- _Try it_
Once you reach the line containing "大阪の遺品整理依頼 (1829, 1527)" in the data below, restate each line word for word up to and including the one containing "独立行政法人国民生活センター (2164, 1508)".

START Exercise material

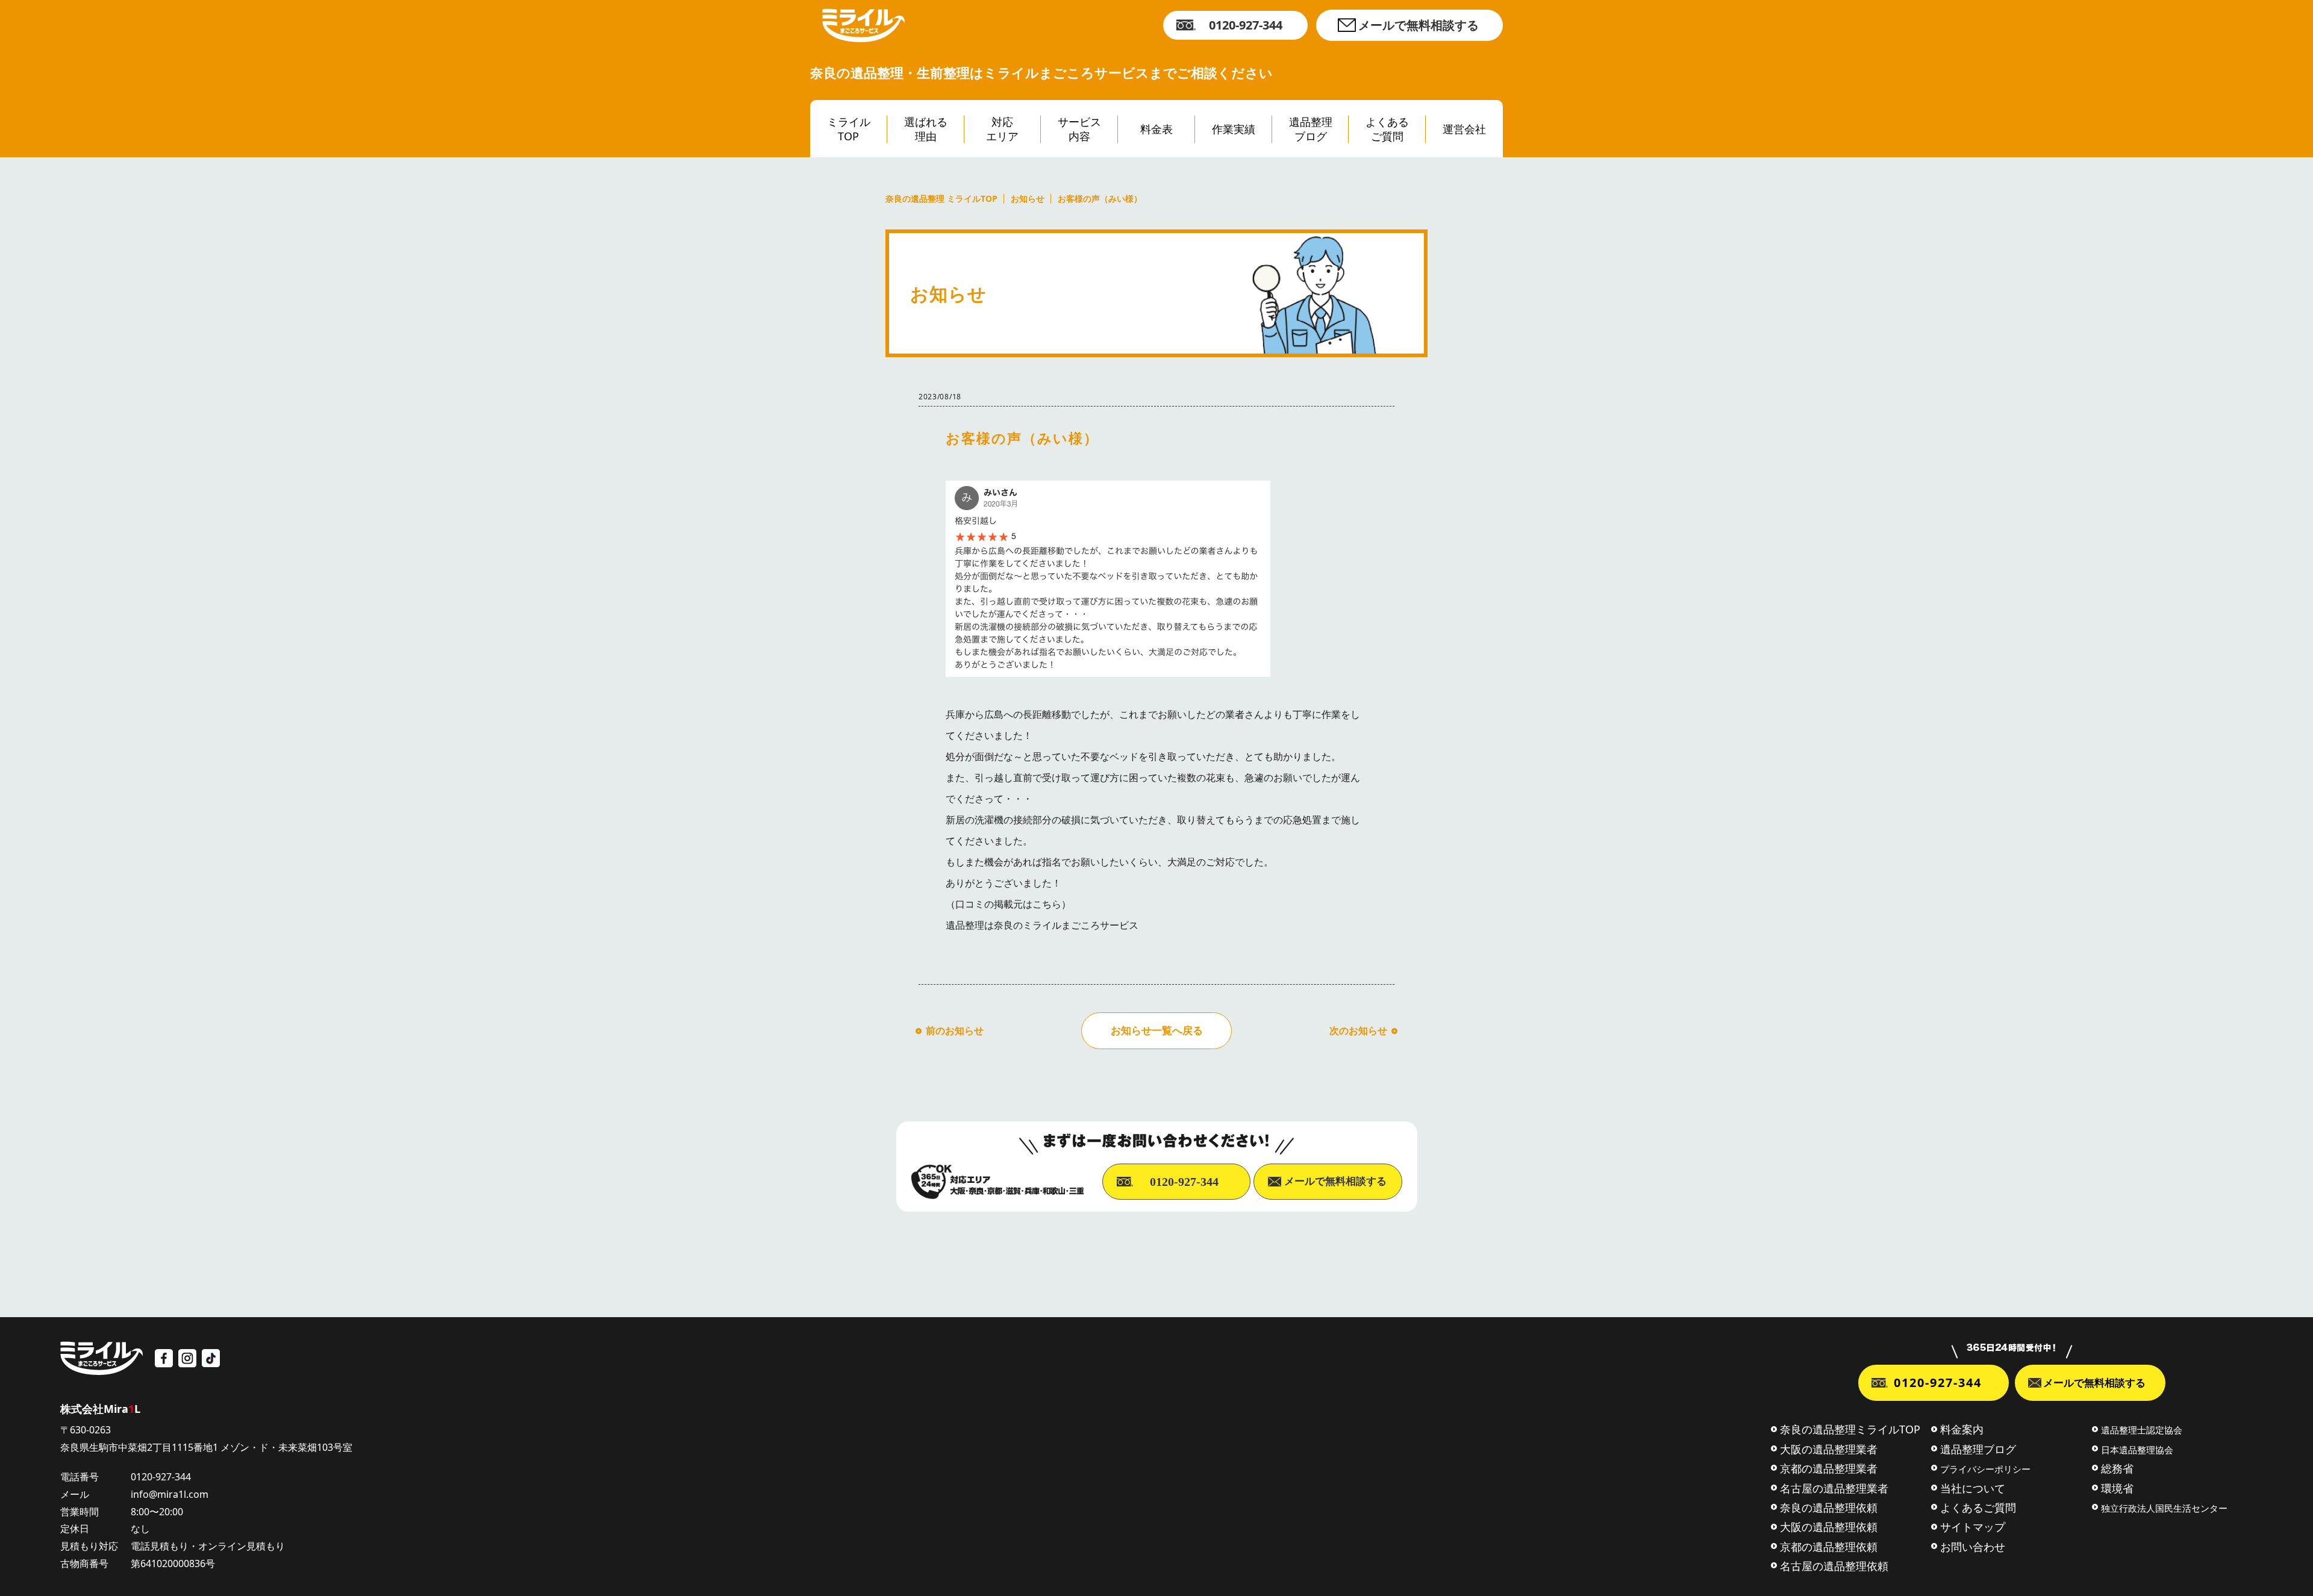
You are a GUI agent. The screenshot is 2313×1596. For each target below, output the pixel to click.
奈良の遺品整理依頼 (1829, 1507)
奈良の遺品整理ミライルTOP (1850, 1429)
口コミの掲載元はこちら (1008, 904)
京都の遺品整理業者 (1829, 1468)
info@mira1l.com (169, 1494)
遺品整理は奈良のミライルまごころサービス (1042, 925)
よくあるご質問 (1387, 128)
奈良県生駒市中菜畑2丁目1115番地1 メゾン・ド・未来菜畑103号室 (206, 1447)
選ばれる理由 (925, 128)
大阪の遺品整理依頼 (1829, 1527)
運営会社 (1464, 129)
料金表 (1156, 129)
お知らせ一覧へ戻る (1157, 1030)
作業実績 (1233, 129)
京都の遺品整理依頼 (1829, 1546)
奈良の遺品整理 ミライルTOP (941, 198)
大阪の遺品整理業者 (1829, 1449)
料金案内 (1962, 1429)
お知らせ (1027, 198)
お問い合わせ (1972, 1546)
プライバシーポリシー (1985, 1469)
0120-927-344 (1245, 25)
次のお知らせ (1358, 1030)
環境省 (2117, 1488)
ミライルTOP (848, 128)
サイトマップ (1972, 1527)
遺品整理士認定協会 (2141, 1430)
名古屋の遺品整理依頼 (1834, 1566)
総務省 (2117, 1468)
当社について (1972, 1488)
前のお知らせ (955, 1030)
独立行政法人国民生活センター (2164, 1508)
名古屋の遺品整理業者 (1834, 1488)
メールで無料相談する (1418, 25)
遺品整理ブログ (1310, 128)
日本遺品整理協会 (2137, 1450)
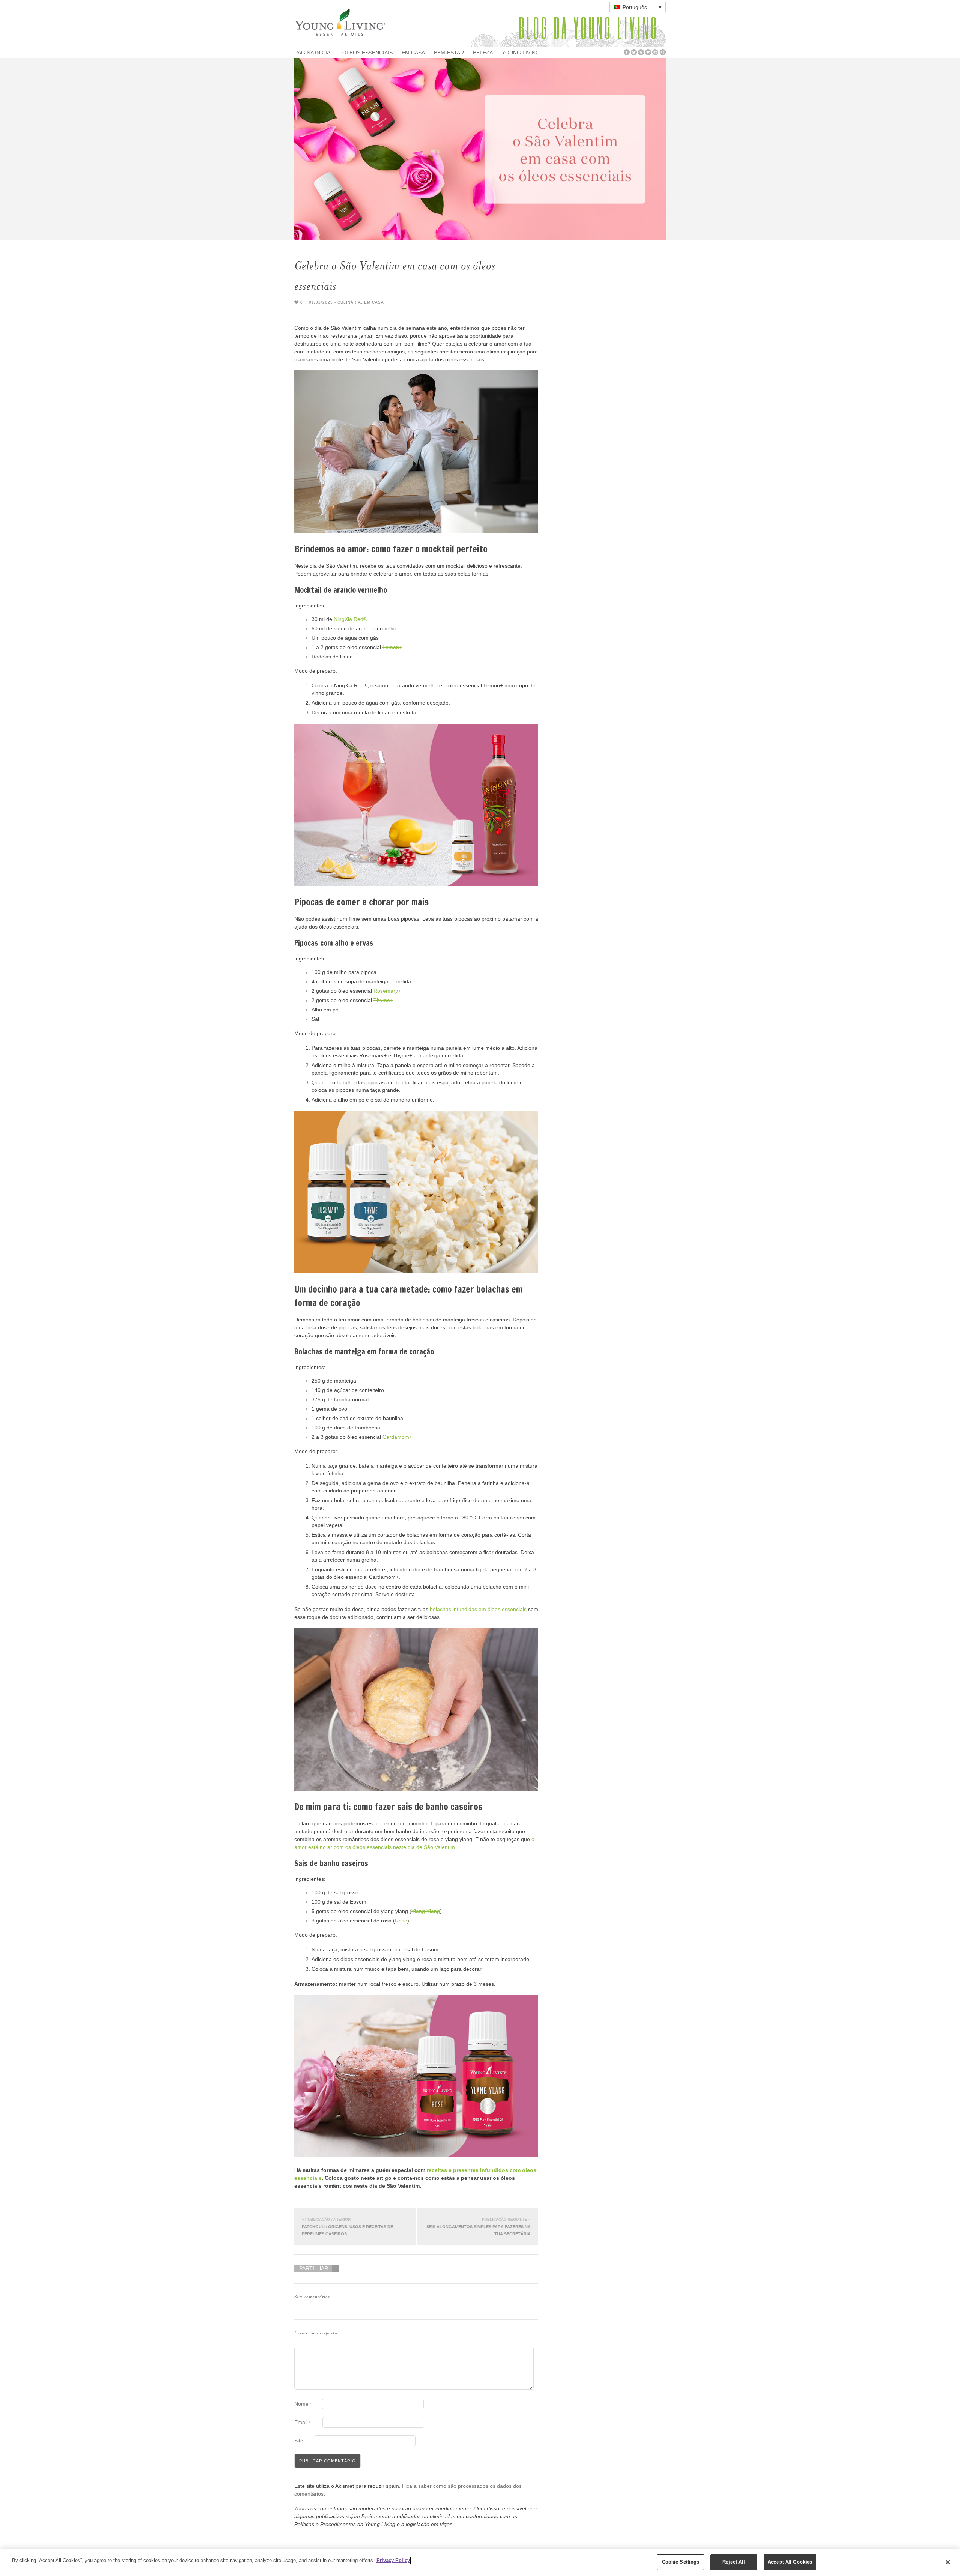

END Exercise material

- _Answer to the problem_
大阪の遺品整理依頼 (1829, 1527)
運営会社 (1464, 129)
料金表 (1156, 129)
お知らせ一覧へ戻る (1157, 1030)
作業実績 (1233, 129)
京都の遺品整理依頼 (1829, 1546)
奈良の遺品整理 ミライルTOP (941, 198)
大阪の遺品整理業者 (1829, 1449)
料金案内 (1962, 1429)
お知らせ (1027, 198)
お問い合わせ (1972, 1546)
プライバシーポリシー (1985, 1469)
0120-927-344 (1245, 25)
次のお知らせ (1358, 1030)
環境省 (2117, 1488)
ミライルTOP (848, 128)
サイトマップ (1972, 1527)
遺品整理士認定協会 (2141, 1430)
名古屋の遺品整理依頼 (1834, 1566)
総務省 (2117, 1468)
当社について (1972, 1488)
前のお知らせ (955, 1030)
独立行政法人国民生活センター (2164, 1508)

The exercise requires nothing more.